*** Given records ***
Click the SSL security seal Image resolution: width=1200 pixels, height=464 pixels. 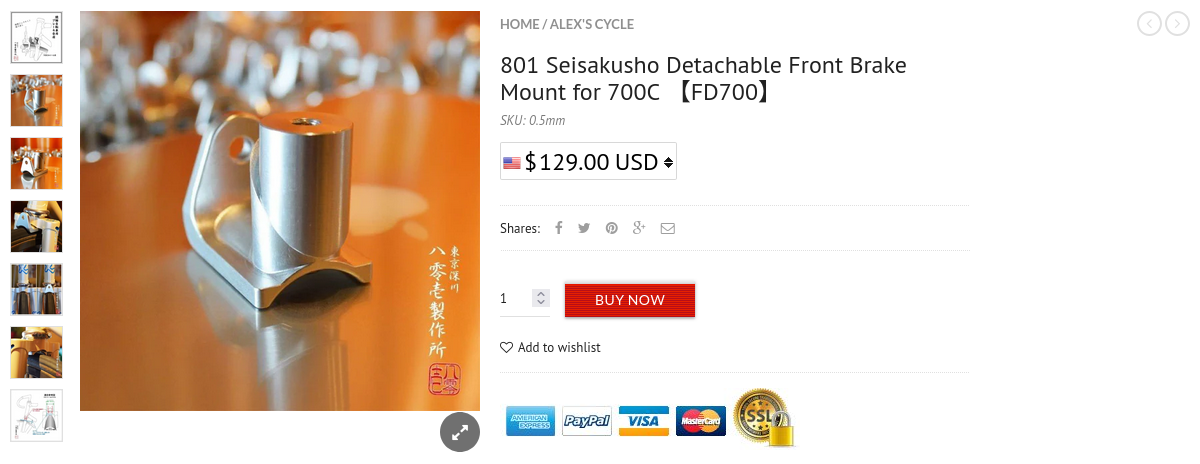click(x=764, y=418)
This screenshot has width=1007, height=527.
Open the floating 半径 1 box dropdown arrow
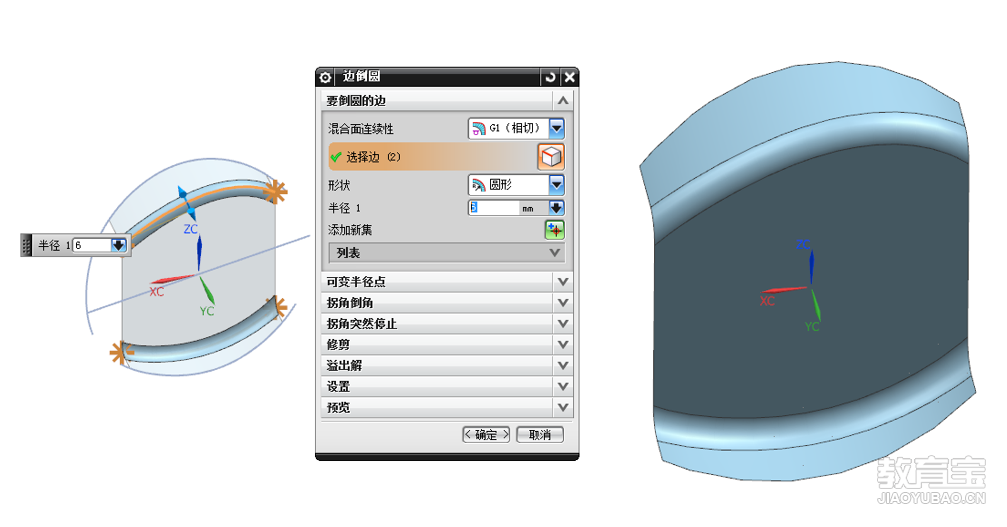(x=118, y=245)
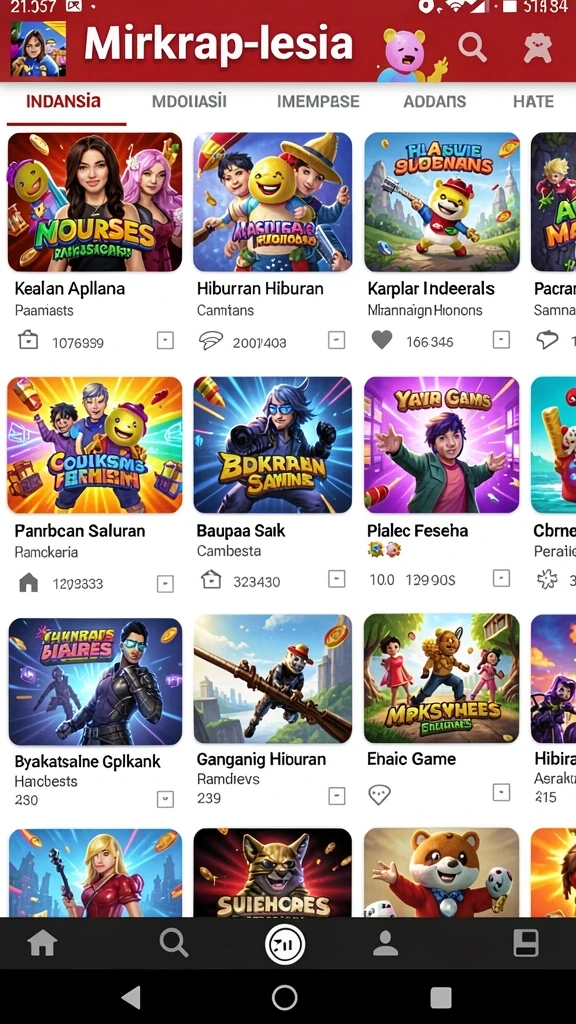This screenshot has width=576, height=1024.
Task: Tap the Ganganig Hiburan game title
Action: (262, 759)
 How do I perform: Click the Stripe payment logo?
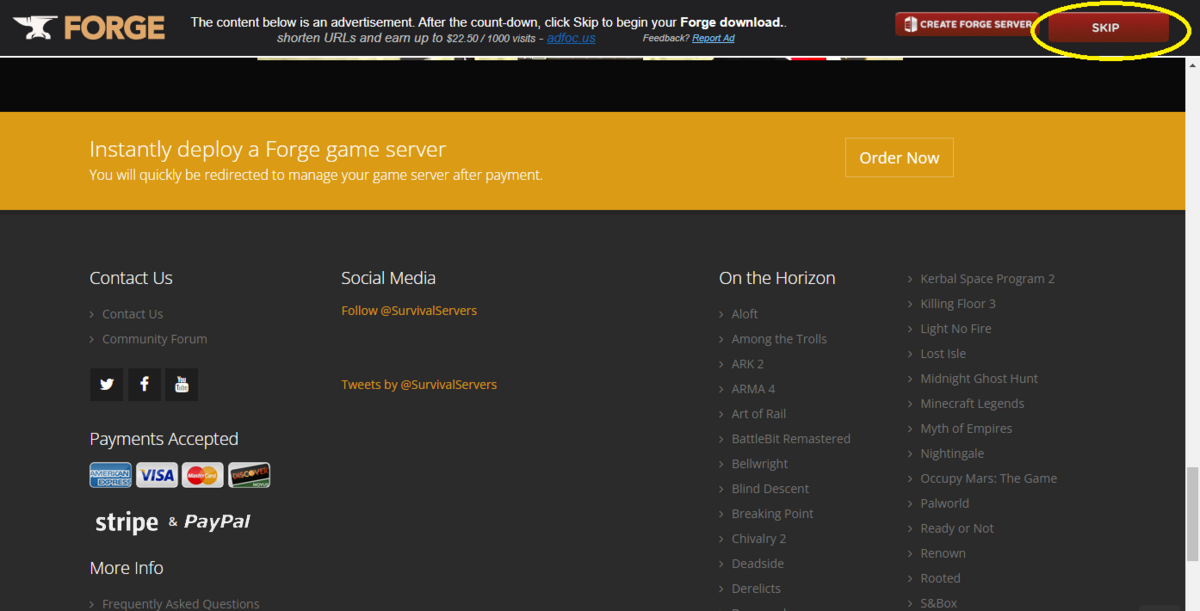(125, 521)
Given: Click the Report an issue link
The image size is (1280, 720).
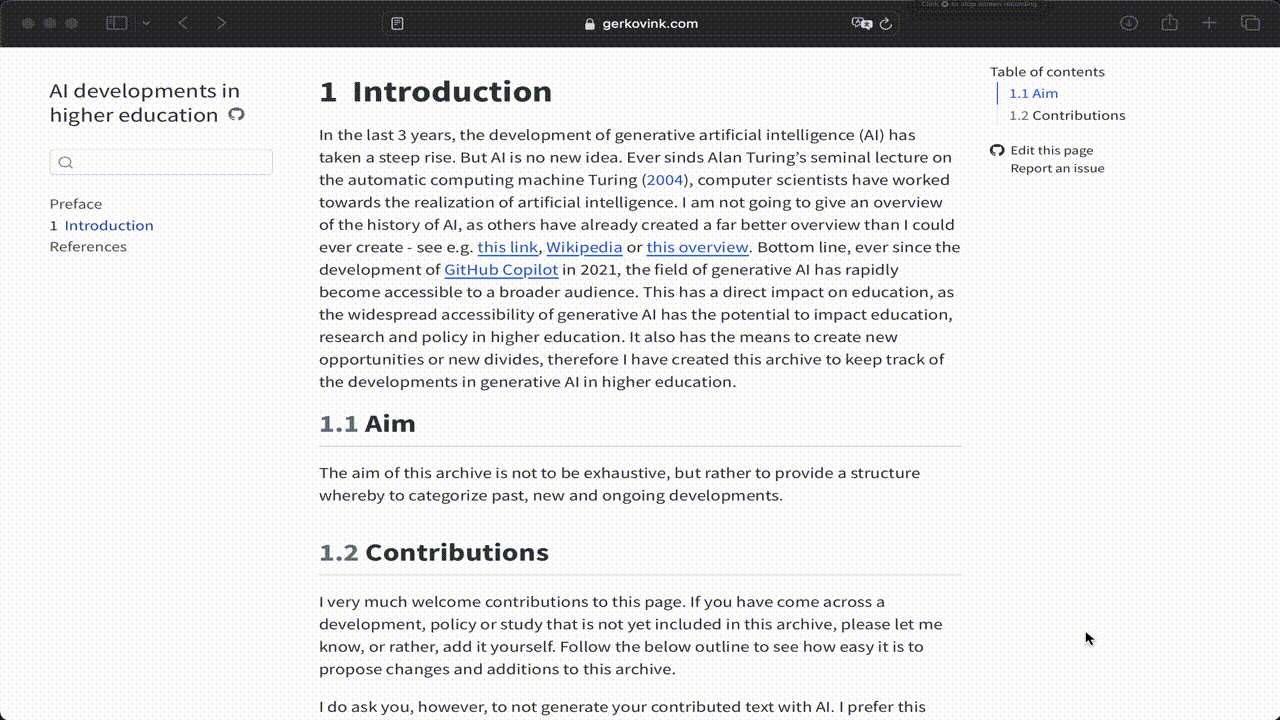Looking at the screenshot, I should click(x=1057, y=169).
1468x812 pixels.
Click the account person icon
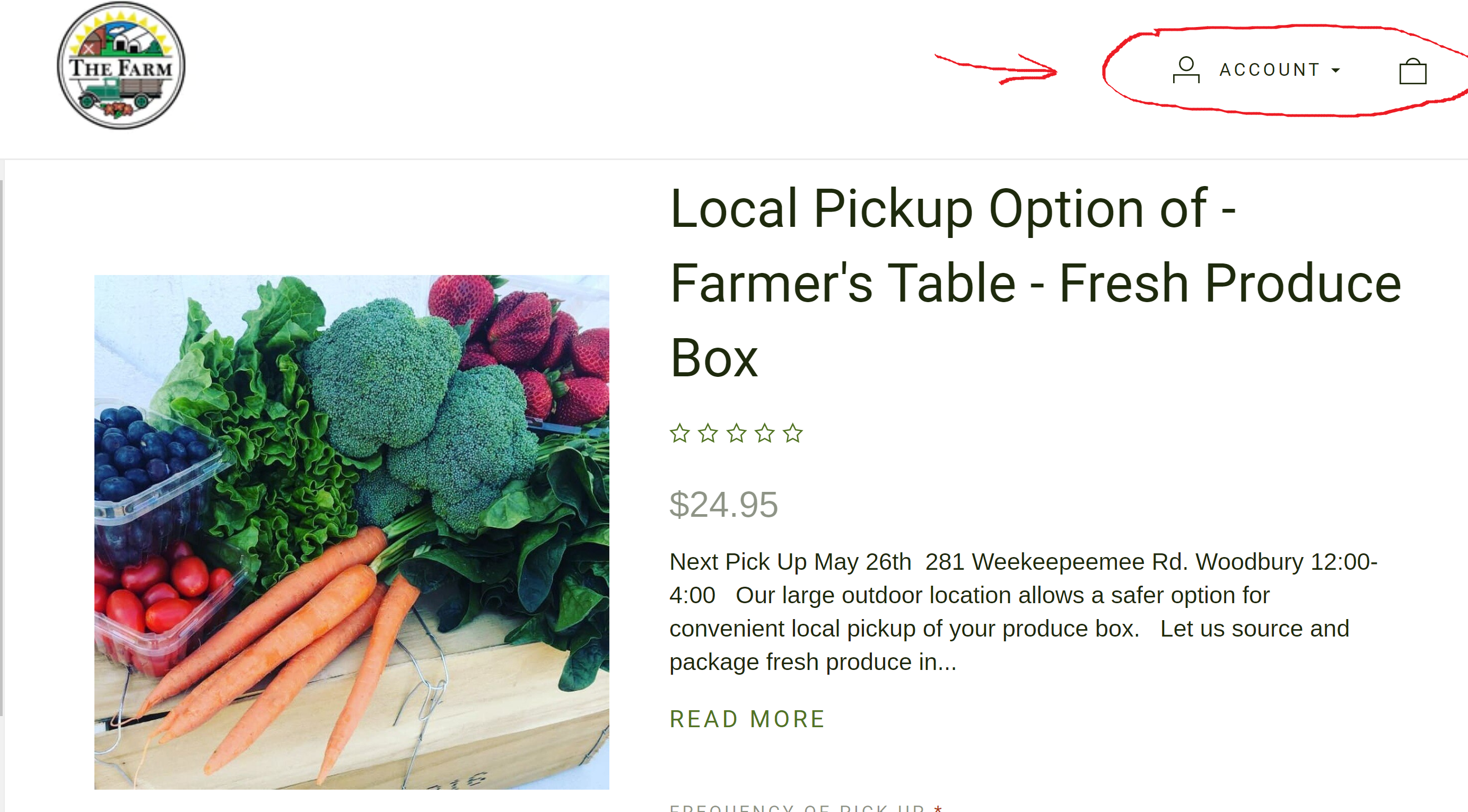click(1185, 70)
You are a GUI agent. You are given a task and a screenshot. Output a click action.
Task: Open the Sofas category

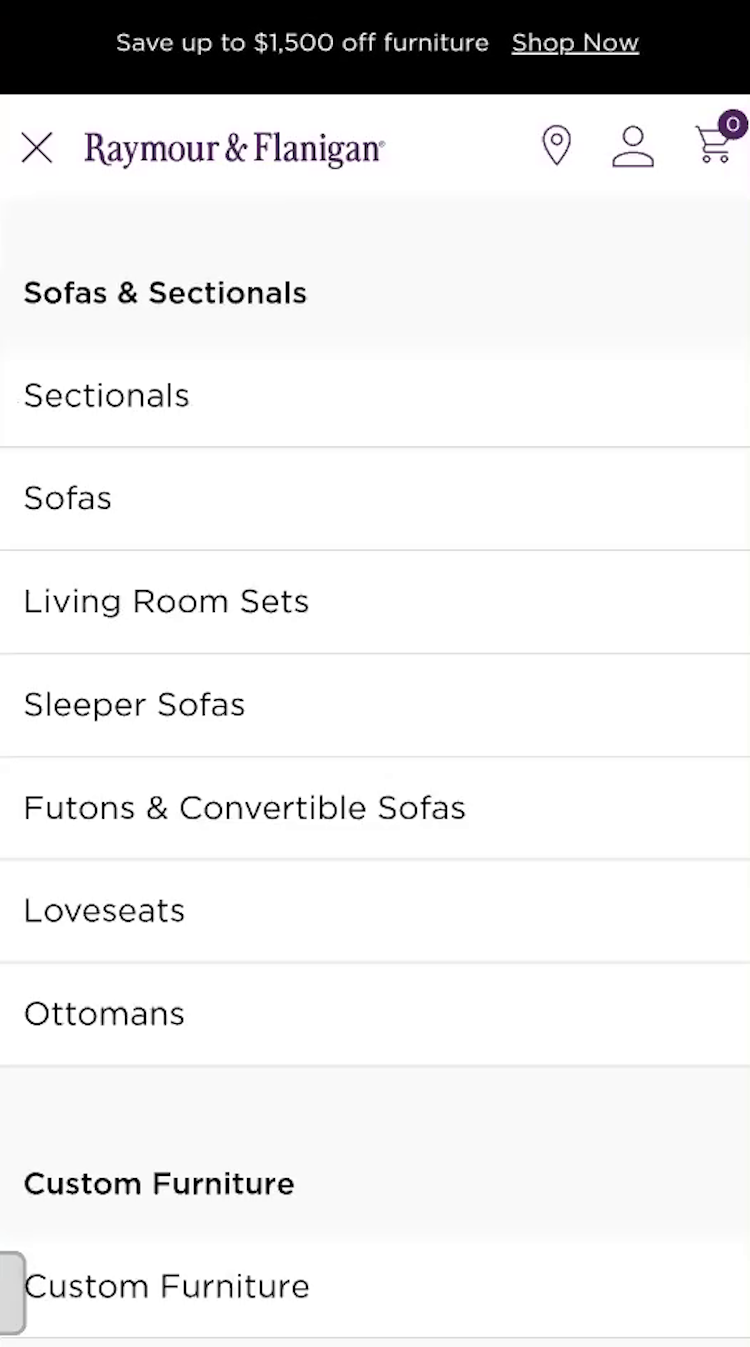click(x=68, y=498)
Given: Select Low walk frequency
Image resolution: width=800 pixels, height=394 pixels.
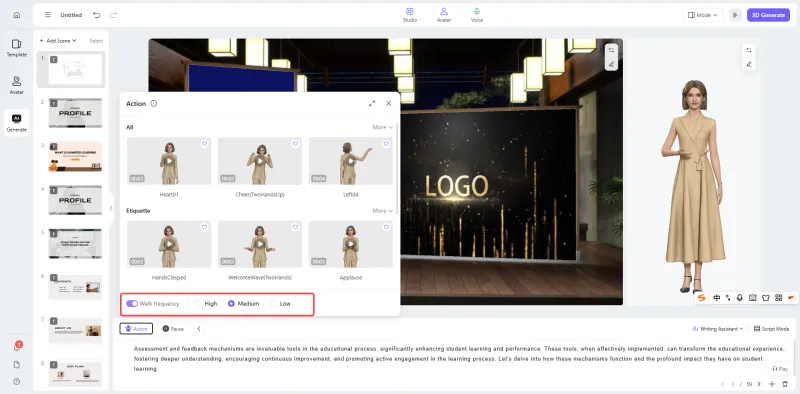Looking at the screenshot, I should coord(281,304).
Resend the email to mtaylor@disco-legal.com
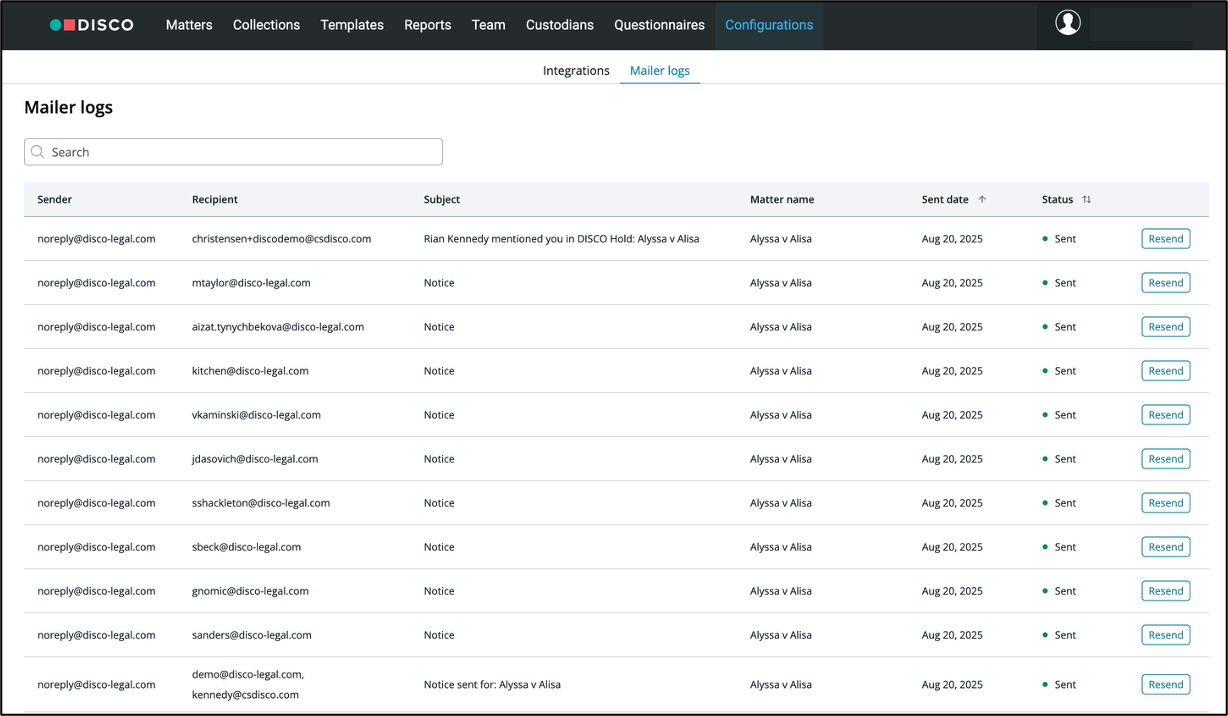The width and height of the screenshot is (1228, 716). coord(1165,283)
***
_Exercise_: Your task is to give again, unchanged, the lines from the line that contains "You are a GUI" to the end of the records. Include both end lines but no pictures.

_Completed exercise_:
You are a GUI agent. You are given a task and a screenshot. Output a click action.
Task: Open the Sofas category

click(x=68, y=498)
Given: Select Low walk frequency
Image resolution: width=800 pixels, height=394 pixels.
Looking at the screenshot, I should coord(281,304).
Resend the email to mtaylor@disco-legal.com
The width and height of the screenshot is (1228, 716). coord(1165,283)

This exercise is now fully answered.